The traditional complement of bones in each human being is 206, but this is a general rule, not a law. For example, about one person in twenty has a thirteenth pair of ribs, and Mongols frequently have only eleven pairs. A baby is born with about 350 bones, some of which fuse in later life, some of which retain their identity throughout life. All bone fusion is over by the end of the growth period, perhaps in the twenty-fifth year for men and younger for women. An older adult will, accidents apart, retain their mature complement of bones, but many-notably women will have lost half of their bone content by the time seventy is reached. Bones not only provide 'skeletal support for muscles but perform other roles. There is even an argument that the structural and protective tasks of the skeleton should be considered secondary to the more important bone duty of providing a mineral reservoir. It is hard contemplating a blancmange of a human being, totally without a rigid framework. However, it is harder still to imagine the proper function of metabolism without extra supplies of calcium and phosphorus always readily available.
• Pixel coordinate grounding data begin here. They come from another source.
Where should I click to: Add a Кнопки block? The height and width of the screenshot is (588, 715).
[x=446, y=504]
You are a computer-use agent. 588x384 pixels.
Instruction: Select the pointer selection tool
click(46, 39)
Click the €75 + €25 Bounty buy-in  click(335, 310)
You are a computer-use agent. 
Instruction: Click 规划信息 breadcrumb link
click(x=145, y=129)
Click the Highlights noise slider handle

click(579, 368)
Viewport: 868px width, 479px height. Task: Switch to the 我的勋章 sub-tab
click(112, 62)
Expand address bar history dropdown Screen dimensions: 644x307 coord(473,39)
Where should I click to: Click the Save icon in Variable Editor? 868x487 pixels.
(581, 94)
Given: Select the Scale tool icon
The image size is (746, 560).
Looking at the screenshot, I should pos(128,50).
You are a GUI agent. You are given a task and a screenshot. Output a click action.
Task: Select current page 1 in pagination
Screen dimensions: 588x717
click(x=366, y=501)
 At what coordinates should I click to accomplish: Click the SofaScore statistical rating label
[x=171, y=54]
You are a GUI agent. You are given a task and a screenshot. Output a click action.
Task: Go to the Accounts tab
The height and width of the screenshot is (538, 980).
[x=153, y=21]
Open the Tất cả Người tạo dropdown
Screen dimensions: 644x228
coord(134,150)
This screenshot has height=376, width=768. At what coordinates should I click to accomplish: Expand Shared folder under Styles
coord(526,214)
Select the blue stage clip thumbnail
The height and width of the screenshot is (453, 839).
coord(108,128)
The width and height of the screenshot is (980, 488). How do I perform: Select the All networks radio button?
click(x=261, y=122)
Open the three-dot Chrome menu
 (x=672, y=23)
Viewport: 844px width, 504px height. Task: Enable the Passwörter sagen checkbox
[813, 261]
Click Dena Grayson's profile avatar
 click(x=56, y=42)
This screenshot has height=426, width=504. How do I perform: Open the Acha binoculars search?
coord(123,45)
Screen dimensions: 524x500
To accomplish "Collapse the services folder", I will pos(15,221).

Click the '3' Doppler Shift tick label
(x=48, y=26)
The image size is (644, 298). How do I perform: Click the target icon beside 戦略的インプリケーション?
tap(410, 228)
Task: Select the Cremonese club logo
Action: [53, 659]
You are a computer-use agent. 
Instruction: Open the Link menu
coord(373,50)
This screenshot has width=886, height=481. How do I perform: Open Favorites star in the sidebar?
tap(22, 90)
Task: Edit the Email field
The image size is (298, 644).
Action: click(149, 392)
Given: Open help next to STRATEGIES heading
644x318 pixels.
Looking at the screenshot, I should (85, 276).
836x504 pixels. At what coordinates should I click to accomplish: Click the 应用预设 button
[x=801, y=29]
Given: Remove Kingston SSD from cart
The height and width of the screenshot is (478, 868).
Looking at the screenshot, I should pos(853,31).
A total of 206 is achieved more from the limbs than from the main axial skeleton of the trunk and head. Each arm has thirty-two bones: one collar bone, one shoulder blade, one humerus, one radius and one ulna; eight wrist bones in two rows; five metacarpals in the palm, and fourteen phalanges, three to each finger and two to the thumb. Each leg has only thirty-one bones; being one hip bone, one femur, one kneecap, one tibia and one fibula, seven tarsals in the instep and heel, five metatarsals in the foot, and fourteen phalanges, three to each ordinary toe and two to the biggest toe, the hallux. With two legs and arms, this means a total of 126 bones. The axial skeleton has eighty. There are twenty-nine in the skull, of which eight are in the Cranium, fourteen are six in both ears as the ear ossicles, and one - the hyoid bone - is in the throat between the skull, Toure lower jaw and the upper larynx. The spine has twenty-six bones, of which, in descending order, seven are cervical vertebrae, twelve are thoracic vertebrae, five are lumbar vertebrae, one is the sacrum, and one is the coccyx or tail. The chest has twenty-five bones, of which one is the breastbone and twenty-four are ribs.

Unlike all other apes (as was mentioned in the chapter on the male), the human species has no bone in its penis; it has to make do without such an aid. Also, man can acquire bone during life according to his mode of existence. Cavalrymen have acquired bones in their buttocks and thighs, quite distinct and separate from the traditional hip and femur bones. As such extra bones have arisen entirely as a result of the cavalry- man's continual horse-work; this makes one wonder again about humanity's lack of an os penis.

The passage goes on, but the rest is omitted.